> [To do]
From the line with "Where should I" through the line with "Open the Geekbench 6 CPU results tab", repeat the entries verbatim, both end lines included, and add nothing.
*** Records for this exercise ***
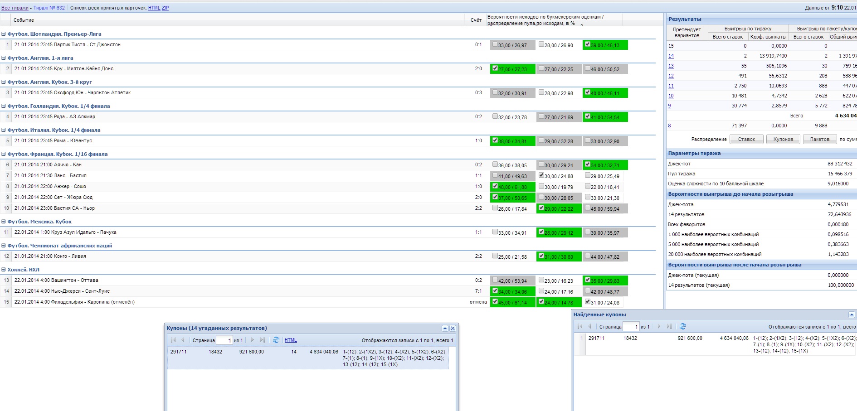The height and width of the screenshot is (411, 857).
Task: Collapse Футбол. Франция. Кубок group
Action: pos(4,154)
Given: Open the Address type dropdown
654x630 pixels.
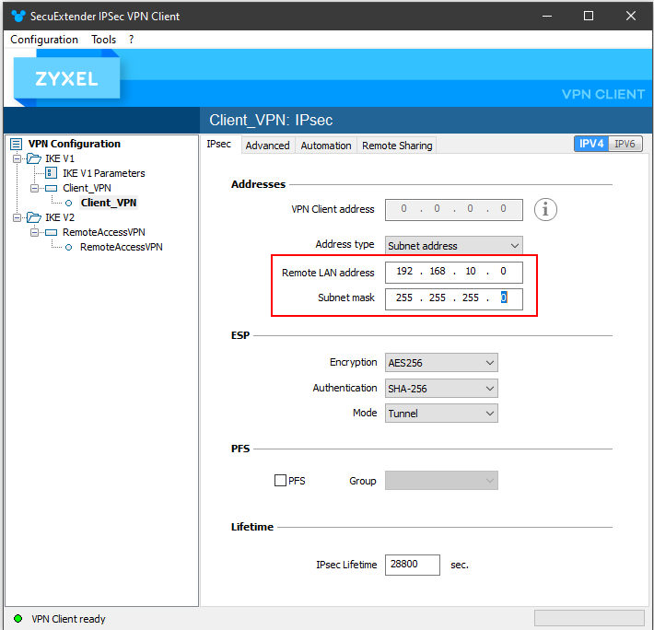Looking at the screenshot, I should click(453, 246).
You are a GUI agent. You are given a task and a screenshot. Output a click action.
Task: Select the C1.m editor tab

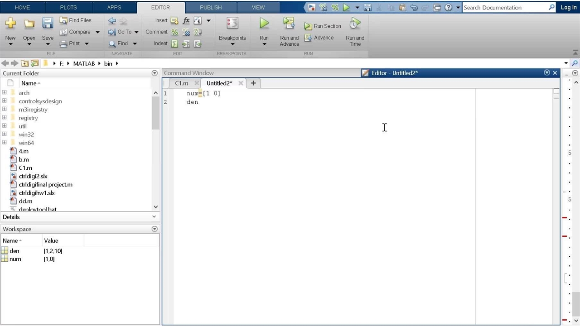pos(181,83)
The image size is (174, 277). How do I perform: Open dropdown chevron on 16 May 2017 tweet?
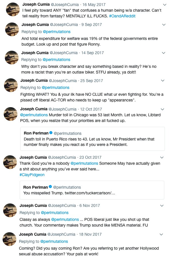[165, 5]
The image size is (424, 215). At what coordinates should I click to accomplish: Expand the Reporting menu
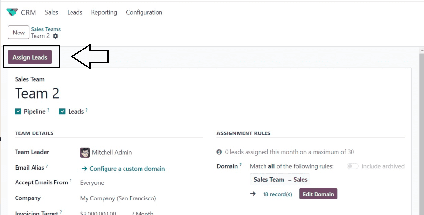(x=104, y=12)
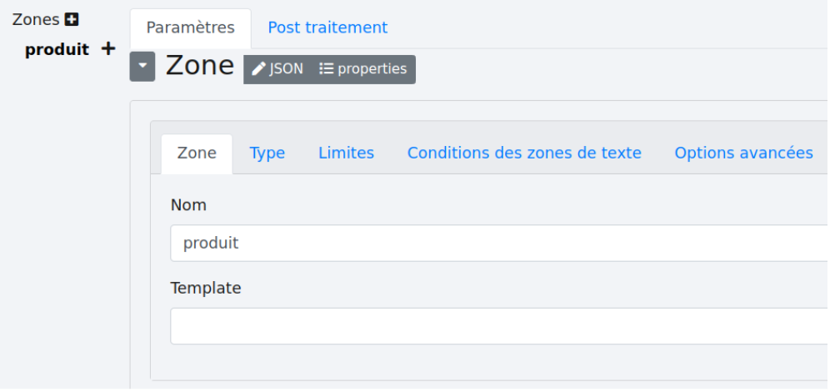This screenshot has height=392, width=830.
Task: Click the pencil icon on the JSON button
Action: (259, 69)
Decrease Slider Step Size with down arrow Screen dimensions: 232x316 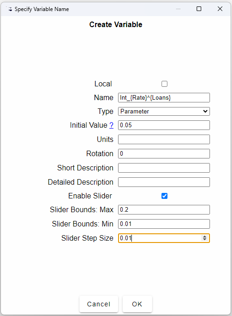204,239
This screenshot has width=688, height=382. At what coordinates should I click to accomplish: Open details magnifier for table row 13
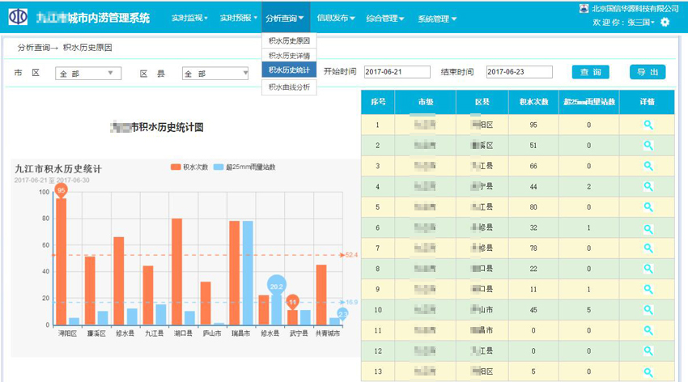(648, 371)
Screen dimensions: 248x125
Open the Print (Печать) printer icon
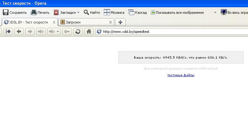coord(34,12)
*** End of Records for this exercise ***
*** Records for this exercise ***
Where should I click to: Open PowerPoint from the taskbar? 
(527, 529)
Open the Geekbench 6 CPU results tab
*** End of Records for this exercise ***
*** Records for this exercise ***
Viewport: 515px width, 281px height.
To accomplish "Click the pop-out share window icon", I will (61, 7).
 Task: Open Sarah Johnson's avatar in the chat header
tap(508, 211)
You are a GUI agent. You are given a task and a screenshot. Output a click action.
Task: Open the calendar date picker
*** End of Records for this exercise ***
> [Answer section]
Where should I click to: Open PowerPoint from the taskbar? 
(527, 529)
Open the Geekbench 6 CPU results tab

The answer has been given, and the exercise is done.